### What is needed:
Each line that includes the word "node" should be copied from the records.

### Provided material:
....................

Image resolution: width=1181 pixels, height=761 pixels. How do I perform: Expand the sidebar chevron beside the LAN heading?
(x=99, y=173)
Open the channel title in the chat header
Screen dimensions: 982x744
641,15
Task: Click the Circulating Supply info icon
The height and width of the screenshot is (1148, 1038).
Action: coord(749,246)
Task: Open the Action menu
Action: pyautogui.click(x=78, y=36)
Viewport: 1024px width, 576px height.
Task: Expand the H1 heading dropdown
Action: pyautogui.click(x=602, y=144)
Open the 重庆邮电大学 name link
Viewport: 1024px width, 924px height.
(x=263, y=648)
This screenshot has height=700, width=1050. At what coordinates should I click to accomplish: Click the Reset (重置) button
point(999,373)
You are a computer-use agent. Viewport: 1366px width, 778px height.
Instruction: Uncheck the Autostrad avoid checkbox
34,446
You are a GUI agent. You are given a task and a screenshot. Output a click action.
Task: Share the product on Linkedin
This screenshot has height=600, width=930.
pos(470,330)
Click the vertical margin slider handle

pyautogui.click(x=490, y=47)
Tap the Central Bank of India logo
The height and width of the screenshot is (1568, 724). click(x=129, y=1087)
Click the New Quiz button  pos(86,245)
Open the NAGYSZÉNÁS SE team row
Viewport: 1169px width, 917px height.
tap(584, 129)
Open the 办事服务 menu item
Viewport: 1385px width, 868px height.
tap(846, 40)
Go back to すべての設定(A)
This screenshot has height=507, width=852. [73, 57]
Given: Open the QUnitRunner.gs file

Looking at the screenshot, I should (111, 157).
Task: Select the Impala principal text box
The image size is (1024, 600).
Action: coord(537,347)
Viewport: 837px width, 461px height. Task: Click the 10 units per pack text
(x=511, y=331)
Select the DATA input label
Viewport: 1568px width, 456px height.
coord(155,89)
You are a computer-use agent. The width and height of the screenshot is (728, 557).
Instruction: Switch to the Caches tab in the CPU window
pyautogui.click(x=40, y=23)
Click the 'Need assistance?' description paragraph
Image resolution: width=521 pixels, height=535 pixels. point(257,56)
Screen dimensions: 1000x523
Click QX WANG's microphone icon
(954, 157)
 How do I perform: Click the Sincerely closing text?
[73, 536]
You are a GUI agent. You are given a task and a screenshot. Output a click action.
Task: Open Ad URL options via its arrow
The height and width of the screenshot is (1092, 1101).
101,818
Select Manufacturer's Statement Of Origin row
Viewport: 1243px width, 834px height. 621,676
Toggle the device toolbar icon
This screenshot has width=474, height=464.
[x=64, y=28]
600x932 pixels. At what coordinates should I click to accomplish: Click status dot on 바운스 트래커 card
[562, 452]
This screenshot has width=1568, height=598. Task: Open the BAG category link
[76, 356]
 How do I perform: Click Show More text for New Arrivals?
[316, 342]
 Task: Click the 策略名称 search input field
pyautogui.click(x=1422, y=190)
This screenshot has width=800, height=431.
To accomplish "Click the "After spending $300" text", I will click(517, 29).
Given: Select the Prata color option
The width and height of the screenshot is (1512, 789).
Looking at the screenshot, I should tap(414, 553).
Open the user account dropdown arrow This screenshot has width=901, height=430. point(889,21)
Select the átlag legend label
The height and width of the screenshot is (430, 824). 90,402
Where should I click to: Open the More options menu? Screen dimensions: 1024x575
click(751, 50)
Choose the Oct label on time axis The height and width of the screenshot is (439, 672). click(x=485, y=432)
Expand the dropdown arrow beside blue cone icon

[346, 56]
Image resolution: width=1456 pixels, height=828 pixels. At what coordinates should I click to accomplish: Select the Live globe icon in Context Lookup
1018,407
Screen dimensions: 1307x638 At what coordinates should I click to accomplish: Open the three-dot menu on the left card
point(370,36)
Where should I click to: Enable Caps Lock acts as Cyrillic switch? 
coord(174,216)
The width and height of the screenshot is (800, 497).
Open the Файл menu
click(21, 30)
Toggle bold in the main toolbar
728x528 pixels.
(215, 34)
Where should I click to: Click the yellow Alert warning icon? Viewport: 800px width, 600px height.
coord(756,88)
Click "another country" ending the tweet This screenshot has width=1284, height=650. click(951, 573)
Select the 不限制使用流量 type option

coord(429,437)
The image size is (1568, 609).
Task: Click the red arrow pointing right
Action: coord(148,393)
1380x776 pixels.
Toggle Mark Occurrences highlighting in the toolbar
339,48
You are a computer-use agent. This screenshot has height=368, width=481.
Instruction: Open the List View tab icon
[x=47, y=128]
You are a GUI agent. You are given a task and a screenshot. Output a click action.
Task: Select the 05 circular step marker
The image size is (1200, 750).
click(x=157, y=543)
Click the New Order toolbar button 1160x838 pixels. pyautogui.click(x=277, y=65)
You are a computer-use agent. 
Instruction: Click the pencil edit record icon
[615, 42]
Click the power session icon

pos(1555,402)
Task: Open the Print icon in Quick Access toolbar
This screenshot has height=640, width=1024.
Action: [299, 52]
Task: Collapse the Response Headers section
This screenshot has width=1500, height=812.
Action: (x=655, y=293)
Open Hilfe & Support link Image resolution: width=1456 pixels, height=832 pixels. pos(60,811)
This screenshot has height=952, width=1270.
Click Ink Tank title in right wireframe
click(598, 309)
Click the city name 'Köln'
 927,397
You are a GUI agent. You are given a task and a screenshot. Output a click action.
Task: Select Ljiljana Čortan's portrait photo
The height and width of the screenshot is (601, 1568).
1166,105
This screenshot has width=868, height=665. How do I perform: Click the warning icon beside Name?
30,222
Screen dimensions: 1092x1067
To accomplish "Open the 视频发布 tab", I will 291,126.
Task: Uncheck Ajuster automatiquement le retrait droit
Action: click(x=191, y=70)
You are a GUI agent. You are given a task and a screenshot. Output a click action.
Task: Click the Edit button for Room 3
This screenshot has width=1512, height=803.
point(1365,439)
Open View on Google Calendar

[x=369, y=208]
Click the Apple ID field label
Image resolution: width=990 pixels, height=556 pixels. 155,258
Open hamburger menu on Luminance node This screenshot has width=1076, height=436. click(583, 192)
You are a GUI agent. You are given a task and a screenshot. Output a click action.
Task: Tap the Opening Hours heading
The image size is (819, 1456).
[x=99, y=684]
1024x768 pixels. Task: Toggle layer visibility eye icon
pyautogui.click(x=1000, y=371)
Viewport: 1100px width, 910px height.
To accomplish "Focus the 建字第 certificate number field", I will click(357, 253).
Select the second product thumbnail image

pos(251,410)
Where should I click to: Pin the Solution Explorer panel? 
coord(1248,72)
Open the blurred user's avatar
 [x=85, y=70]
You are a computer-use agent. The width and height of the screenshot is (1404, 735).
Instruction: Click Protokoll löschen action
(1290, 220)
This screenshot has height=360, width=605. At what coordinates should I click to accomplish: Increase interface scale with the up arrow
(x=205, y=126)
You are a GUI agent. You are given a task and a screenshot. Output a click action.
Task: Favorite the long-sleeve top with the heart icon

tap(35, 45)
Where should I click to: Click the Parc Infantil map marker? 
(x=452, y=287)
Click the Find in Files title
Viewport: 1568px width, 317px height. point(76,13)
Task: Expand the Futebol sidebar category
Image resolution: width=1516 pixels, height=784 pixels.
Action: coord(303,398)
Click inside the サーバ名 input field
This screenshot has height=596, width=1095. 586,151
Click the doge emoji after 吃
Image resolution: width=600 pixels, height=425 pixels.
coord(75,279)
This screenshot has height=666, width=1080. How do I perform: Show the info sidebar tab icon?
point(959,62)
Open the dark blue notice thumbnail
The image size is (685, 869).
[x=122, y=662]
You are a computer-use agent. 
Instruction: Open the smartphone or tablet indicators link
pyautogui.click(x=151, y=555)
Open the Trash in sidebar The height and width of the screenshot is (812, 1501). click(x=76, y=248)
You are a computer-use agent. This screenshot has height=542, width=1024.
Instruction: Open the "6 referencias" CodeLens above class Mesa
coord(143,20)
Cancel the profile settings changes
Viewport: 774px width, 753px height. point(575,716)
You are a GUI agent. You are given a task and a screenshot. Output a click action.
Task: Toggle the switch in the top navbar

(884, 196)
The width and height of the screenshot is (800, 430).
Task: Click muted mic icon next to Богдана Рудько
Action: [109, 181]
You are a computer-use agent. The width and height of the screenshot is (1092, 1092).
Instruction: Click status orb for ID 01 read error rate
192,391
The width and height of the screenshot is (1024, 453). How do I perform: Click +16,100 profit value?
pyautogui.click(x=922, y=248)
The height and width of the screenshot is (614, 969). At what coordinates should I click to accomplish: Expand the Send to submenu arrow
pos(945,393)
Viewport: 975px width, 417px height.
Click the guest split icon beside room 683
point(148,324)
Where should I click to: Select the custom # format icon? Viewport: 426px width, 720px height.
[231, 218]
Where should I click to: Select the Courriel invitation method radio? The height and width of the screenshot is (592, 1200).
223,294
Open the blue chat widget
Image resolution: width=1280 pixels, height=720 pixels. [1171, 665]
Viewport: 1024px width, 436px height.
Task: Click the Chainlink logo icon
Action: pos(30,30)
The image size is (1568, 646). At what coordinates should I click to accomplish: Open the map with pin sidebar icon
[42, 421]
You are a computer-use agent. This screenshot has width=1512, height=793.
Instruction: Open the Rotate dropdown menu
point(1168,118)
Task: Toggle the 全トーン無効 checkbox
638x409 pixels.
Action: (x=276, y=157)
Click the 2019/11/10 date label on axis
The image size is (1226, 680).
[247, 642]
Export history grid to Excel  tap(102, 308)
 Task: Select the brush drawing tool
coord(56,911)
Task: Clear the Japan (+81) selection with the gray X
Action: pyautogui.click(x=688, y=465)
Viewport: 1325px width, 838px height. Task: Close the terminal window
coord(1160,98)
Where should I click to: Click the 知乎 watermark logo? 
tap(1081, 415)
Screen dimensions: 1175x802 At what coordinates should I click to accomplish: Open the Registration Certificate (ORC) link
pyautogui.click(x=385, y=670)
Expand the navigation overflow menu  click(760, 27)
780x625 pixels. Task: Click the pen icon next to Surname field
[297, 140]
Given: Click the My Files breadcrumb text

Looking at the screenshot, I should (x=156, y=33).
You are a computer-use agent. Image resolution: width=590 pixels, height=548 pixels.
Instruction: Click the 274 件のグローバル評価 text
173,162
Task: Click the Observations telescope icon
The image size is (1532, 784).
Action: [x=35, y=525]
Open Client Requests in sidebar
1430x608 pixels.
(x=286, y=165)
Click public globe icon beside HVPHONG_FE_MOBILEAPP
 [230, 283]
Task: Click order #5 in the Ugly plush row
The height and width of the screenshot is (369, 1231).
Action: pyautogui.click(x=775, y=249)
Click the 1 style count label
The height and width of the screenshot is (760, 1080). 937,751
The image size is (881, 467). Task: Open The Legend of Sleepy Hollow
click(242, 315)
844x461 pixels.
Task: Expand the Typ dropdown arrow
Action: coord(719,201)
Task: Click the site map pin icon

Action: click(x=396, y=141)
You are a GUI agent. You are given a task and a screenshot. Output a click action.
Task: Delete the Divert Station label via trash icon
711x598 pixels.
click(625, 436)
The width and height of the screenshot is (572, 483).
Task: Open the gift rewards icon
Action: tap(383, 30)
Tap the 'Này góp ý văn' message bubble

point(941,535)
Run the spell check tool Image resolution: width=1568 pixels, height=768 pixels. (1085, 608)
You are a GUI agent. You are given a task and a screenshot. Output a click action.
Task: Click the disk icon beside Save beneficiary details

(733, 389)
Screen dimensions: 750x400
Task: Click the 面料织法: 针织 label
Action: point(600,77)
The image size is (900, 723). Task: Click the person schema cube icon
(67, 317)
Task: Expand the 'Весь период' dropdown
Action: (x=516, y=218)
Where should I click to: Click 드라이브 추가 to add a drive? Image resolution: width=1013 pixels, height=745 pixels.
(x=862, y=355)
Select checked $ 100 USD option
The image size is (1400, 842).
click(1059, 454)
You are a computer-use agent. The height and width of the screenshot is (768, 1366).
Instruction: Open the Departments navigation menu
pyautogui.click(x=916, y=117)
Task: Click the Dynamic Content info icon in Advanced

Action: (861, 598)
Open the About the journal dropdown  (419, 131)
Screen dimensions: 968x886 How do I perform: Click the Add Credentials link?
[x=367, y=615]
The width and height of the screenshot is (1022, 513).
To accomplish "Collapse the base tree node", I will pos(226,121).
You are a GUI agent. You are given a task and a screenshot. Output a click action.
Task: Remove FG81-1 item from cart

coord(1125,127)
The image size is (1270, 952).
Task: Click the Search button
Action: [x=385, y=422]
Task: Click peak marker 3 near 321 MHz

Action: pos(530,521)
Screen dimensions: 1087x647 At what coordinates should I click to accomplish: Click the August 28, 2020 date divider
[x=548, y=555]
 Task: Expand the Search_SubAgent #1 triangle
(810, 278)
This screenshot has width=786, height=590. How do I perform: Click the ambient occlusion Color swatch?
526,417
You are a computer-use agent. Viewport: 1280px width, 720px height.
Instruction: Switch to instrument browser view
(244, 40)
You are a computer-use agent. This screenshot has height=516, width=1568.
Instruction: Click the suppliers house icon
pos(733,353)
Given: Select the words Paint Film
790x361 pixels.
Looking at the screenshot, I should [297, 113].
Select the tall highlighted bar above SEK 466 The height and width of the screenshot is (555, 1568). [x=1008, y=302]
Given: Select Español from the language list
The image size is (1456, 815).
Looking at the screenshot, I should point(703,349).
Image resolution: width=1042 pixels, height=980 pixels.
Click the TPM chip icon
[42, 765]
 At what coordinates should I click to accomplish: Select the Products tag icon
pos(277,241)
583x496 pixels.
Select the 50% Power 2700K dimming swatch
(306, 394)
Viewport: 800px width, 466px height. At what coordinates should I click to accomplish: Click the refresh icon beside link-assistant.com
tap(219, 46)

....................

### Answer section:
Open hamburger menu on Luminance node This screenshot has width=1076, height=436. click(583, 192)
To accomplish "Collapse the base tree node", I will pos(226,121).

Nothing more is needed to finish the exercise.